BEGIN Text section
The investor rush to beat the April 15 deadline for IRA contributions often leads to bad decisions. Here's how to keep your investments growing.

It happens every year around this time: the rush by investors to make 11th-hour contributions to their IRAs before the April 15 tax deadline.

If you’ve recently managed to send in your contribution, congrats. But next time around, plan ahead—turns out, this beat-the-clock strategy comes at a cost, or a “procrastination penalty,” according to Vanguard.

Over 30 years, a last-minute IRA investor will wind up with $15,500 less than someone who invests at the start of the tax year, assuming identical contributions and returns, Vanguard calculations show. The reason for the procrastinator’s shortfall, of course, is the lost compounding of that money, which has less time to grow.
END Text section
What you will do:
(1) Retype the IRA deadline article word for word, between "The investor rush" and "15 tax deadline.", inclusive.
(2) Continue the article about last-minute IRA contributions, starting right after its final sentence.
BEGIN Information provided
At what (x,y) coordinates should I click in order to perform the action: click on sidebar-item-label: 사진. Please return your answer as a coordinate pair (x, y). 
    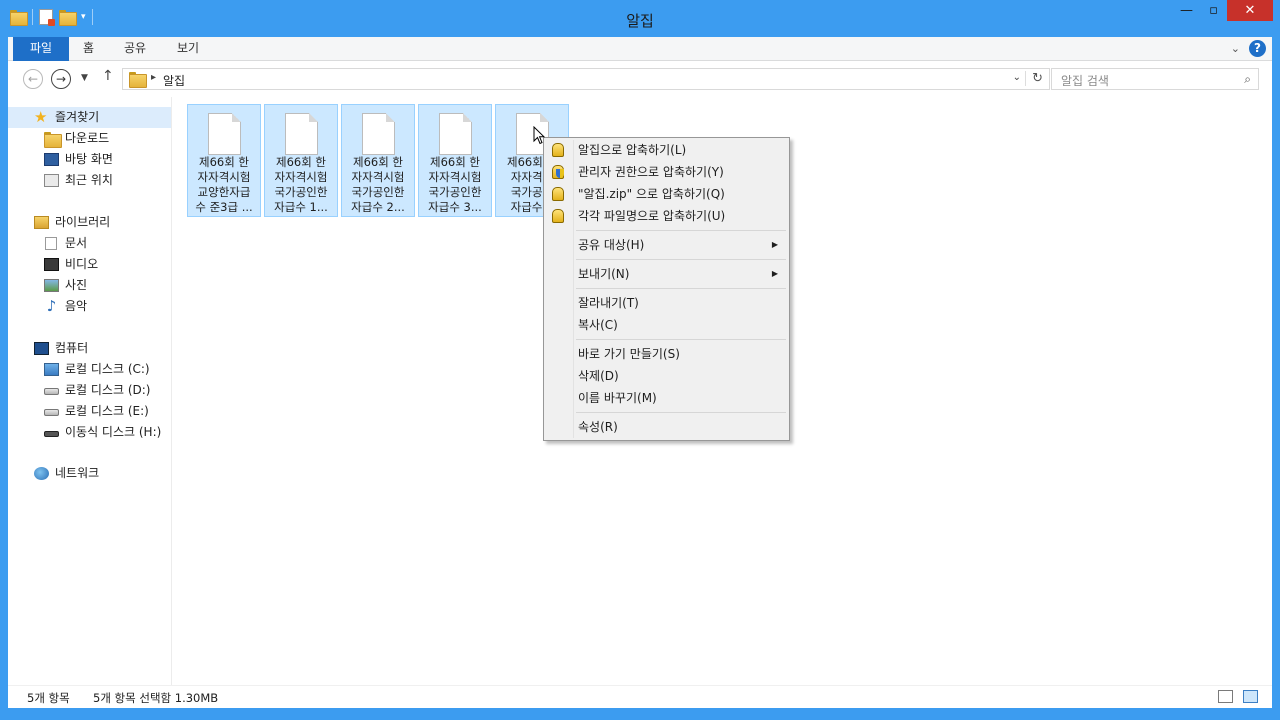
    Looking at the image, I should click on (76, 285).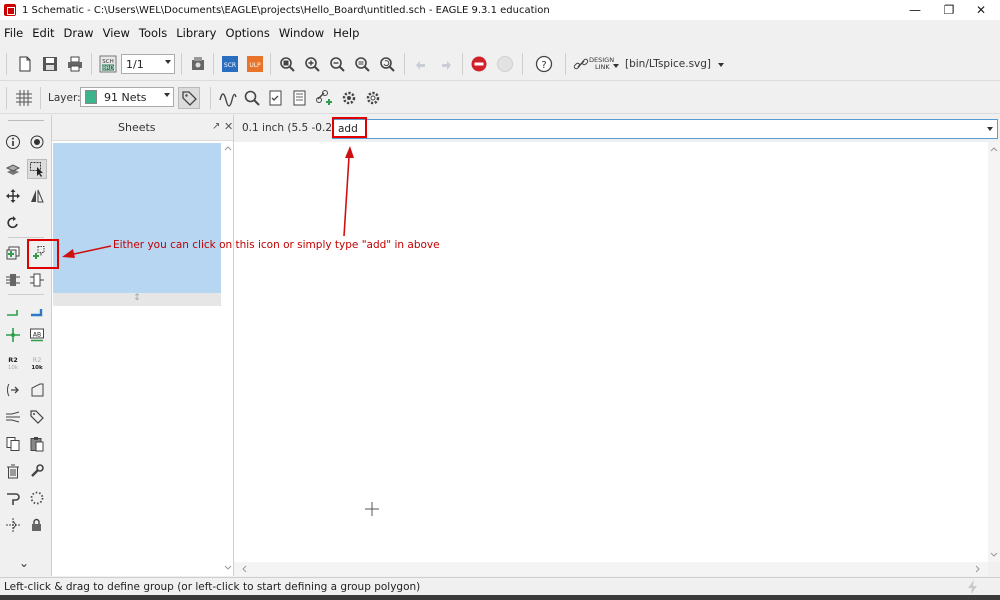 The height and width of the screenshot is (600, 1000). What do you see at coordinates (675, 64) in the screenshot?
I see `script-menu-button: [bin/LTspice.svg]` at bounding box center [675, 64].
END Information provided
Responses by task:
(1)
The investor rush to beat the April 15 deadline for IRA contributions often leads to bad decisions. Here's how to keep your investments growing.

It happens every year around this time: the rush by investors to make 11th-hour contributions to their IRAs before the April 15 tax deadline.

(2)
Granted, missing out on $15,500 over 30 years may not sound like an enormous penalty, though anyone who wants to send me a check for this amount is more than welcome to do so. But lost earnings aren’t the only cost of the IRA rush—last-minute contributions also lead to poor investment decisions, which may further erode your portfolio.

Many hurried IRA investors simply stash their new contributions in money-market funds—a move Vanguard calls a “parking lot” strategy. Unfortunately, nearly two-thirds of such contributions are still stashed in money funds a full 120 days later, where they have been earning zero returns. So what seems like a reasonable short-term decision often ends up being a bad long-term choice, says Vanguard retirement expert Maria Bruno.

Why are so many people fumbling their IRA strategy? All too often, investors focus mainly on their 401(k) plan, while IRAs are an after-thought. But fact is, most of your money will likely end up in an IRA, when you roll out of your 401(k). Overall, IRAs collectively hold some $7.3 trillion, the Investment Company Institute (ICI) found, fueled by 401(k) rollovers—that’s more than the money held in 401(k)s ($4.5 trillion) and other defined-contribution accounts ($2.2 trillion) combined.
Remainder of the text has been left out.